El solsticio de invierno llamó a la puerta para recordarnos que el tiempo pasa sin pedir permiso a nadie. En las mentes de todos, aquellas imágenes evocadoras de un insuficiente verano que, a pesar de su cercanía temporal, ya quedaba como parte de un pasado que se iba alejando a pasos agigantados.
La noche se extendió una sola hora más, pero parecía que se alargara como si no tuviese fin. Acaso una cuestión psicológica. Sesenta minutos no podían convertirse en una eternidad, tan sólo eran eso: 3600 segundos.

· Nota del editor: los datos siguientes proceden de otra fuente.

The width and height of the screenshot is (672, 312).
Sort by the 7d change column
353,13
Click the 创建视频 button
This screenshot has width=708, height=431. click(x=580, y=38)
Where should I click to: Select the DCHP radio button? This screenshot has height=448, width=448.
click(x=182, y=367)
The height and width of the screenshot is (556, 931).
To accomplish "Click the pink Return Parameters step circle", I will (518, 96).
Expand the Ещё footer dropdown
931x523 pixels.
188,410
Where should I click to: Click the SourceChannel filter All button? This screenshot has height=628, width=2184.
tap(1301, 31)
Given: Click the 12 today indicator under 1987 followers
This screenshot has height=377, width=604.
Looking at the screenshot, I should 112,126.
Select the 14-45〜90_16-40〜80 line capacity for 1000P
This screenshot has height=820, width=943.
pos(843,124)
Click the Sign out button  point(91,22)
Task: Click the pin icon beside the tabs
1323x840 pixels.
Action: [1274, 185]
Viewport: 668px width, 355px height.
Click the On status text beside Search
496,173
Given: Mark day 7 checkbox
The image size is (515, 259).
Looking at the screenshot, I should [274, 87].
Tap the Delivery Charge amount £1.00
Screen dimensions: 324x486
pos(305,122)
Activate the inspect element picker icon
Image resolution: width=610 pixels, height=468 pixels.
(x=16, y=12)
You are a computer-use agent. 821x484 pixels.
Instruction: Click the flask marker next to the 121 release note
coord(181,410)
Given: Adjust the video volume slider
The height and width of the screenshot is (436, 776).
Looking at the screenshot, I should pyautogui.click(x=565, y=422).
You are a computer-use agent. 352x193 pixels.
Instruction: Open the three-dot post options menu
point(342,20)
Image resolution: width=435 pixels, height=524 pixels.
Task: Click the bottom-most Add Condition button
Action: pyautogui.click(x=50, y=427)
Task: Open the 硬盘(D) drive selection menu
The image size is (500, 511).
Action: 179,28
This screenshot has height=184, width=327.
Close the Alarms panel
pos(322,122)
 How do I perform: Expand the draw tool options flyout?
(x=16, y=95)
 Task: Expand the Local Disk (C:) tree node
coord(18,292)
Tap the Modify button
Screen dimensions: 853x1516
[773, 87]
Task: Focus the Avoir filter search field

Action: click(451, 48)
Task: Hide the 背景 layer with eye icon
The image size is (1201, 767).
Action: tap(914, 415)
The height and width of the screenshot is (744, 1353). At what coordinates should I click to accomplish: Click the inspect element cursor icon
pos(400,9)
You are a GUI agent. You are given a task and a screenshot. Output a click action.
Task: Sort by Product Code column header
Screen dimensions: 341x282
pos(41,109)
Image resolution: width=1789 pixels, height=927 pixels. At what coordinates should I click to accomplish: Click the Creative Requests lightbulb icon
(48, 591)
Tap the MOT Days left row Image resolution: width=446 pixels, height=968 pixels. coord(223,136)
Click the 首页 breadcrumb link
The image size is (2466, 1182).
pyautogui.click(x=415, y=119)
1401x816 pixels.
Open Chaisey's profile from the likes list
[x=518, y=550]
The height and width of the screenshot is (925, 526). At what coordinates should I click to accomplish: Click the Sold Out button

Las manillas del reloj pasaban pausadas, sin apresurar demasiado su monótona cadencia; como si haber regresado a la misma posición de hacía cincuenta y nueve minutos no le supusiera un lastre en el camino cuesta arriba en aquella negrura, donde el otoño se hacía adulto.
Una hora más...
Quizás el tiempo quería proponer algo. Puede que intentara variar lo cotidiano. Incluso darte una lección, o que recuperaras aquello que debías haber realizado regalándote pasos de más -aunque ya estuviesen previstos-, pero casi seguro que no pensabas que fueran destinados a ti.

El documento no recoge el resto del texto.